Specifically, this: (emphasis mine)
Finding 5: Latent fingerprint analysis

Foundational validity. Based largely on two recent appropriately designed black-box studies, PCAST finds that latent fingerprint analysis is a foundationally valid subjective methodology—albeit with a false positive rate that is substantial and is likely to be higher than expected by many jurors based on longstanding claims about the infallibility of fingerprint analysis.

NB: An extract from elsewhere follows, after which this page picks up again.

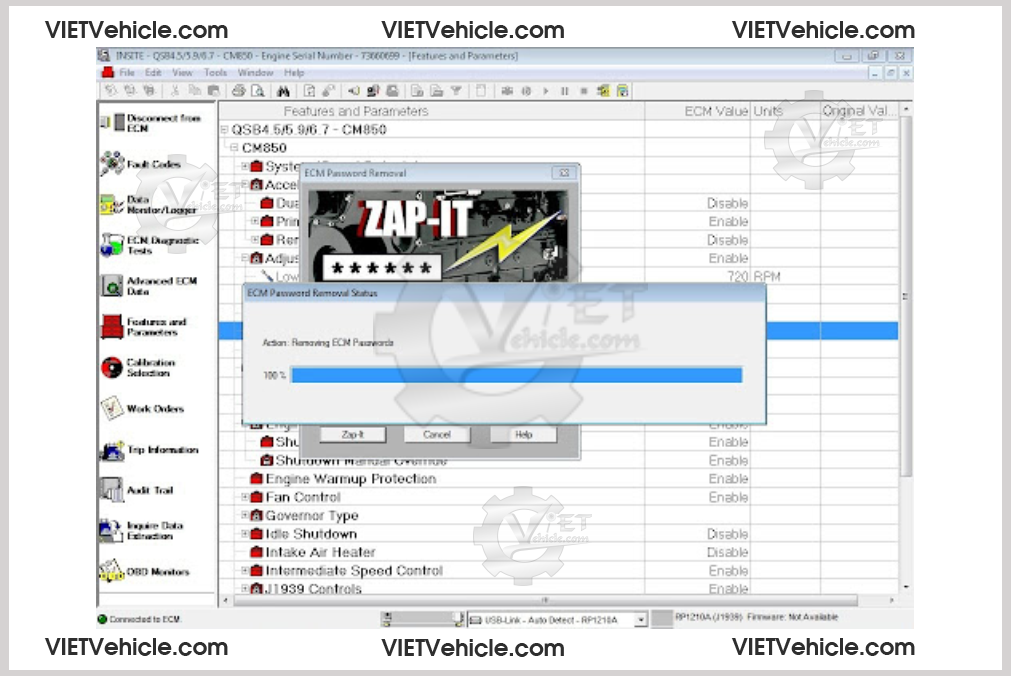Open Fault Codes in the sidebar
The height and width of the screenshot is (676, 1011).
(x=112, y=164)
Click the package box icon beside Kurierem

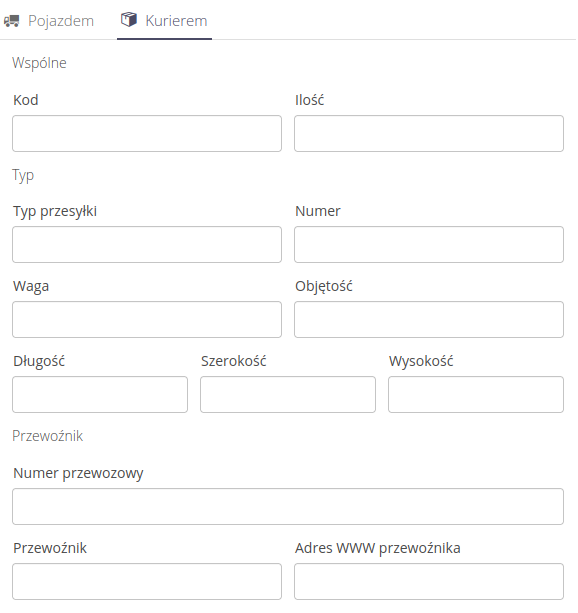point(129,20)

Conclusions of a proposed identification may be scientifically valid, provided that they are accompanied by accurate information about limitations on the reliability of the conclusion—specifically, that (1) only two properly designed studies of the foundational validity and accuracy of latent fingerprint analysis have been conducted, (2) these studies found false positive rates that could be as high as 1 error in 306 cases in one study and 1 error in 18 cases in the other, and (3) because the examiners were aware they were being tested, the actual false positive rate in casework may be higher. At present, claims of higher accuracy are not warranted or scientifically justified. Additional black-box studies are needed to clarify the reliability of the method
Given that the abstract of the paper specifically describes the conditions for general to individual applicability to occur, it should be fun to bring this up in the next defense interview that tries to put up a cursory mention of PCAST.

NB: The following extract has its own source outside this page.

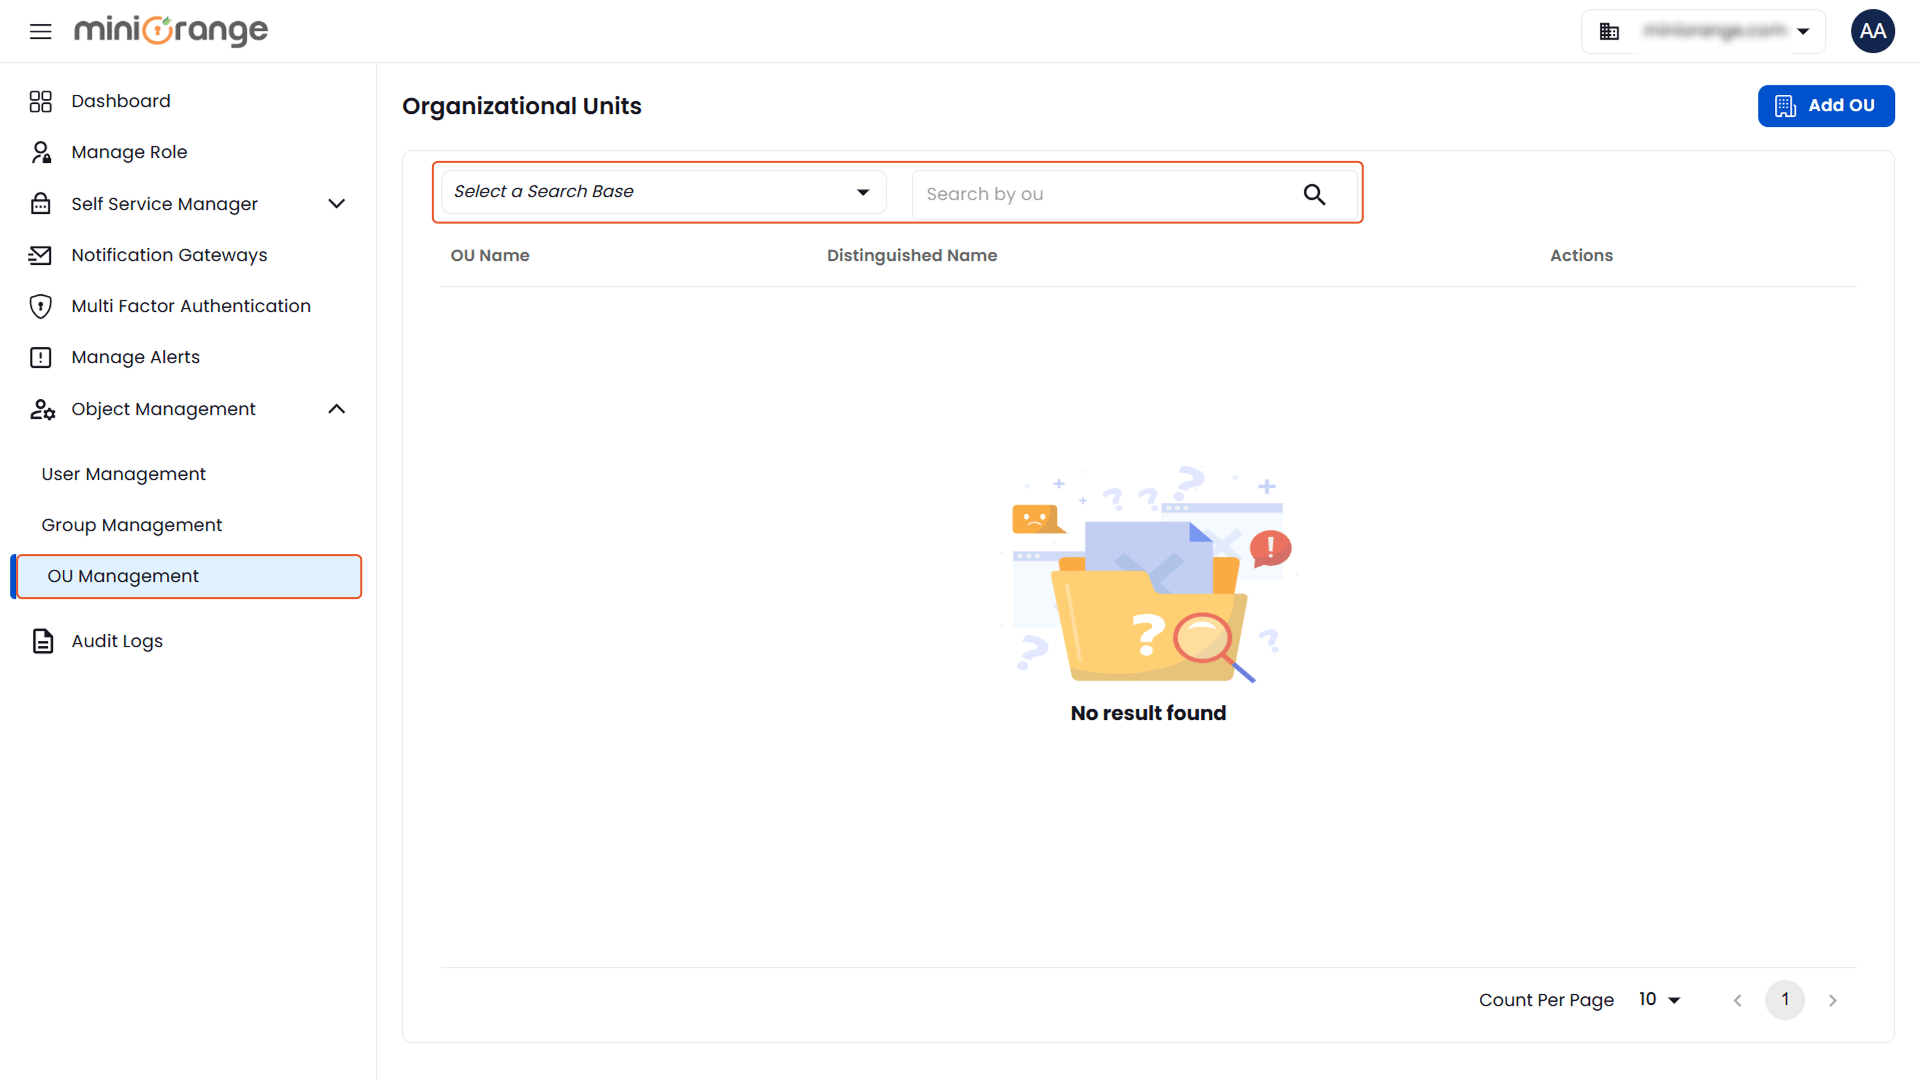Image resolution: width=1921 pixels, height=1081 pixels.
Task: Expand the Self Service Manager chevron
Action: point(337,204)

Only for ergodic processes will inferences based on group-level data generalize to individual experience or behavior. Because human social and psychological processes typically have an individually variable and time-varying nature, they are unlikely to be ergodic.
In English, this just means that you can't stereotype individuals based upon aggregated data for people in that group. Given this day and age, I'd hope we wouldn't need a scientific journal to tell us that, but.....here we are. Error rate studies say zero about the case I'm working now.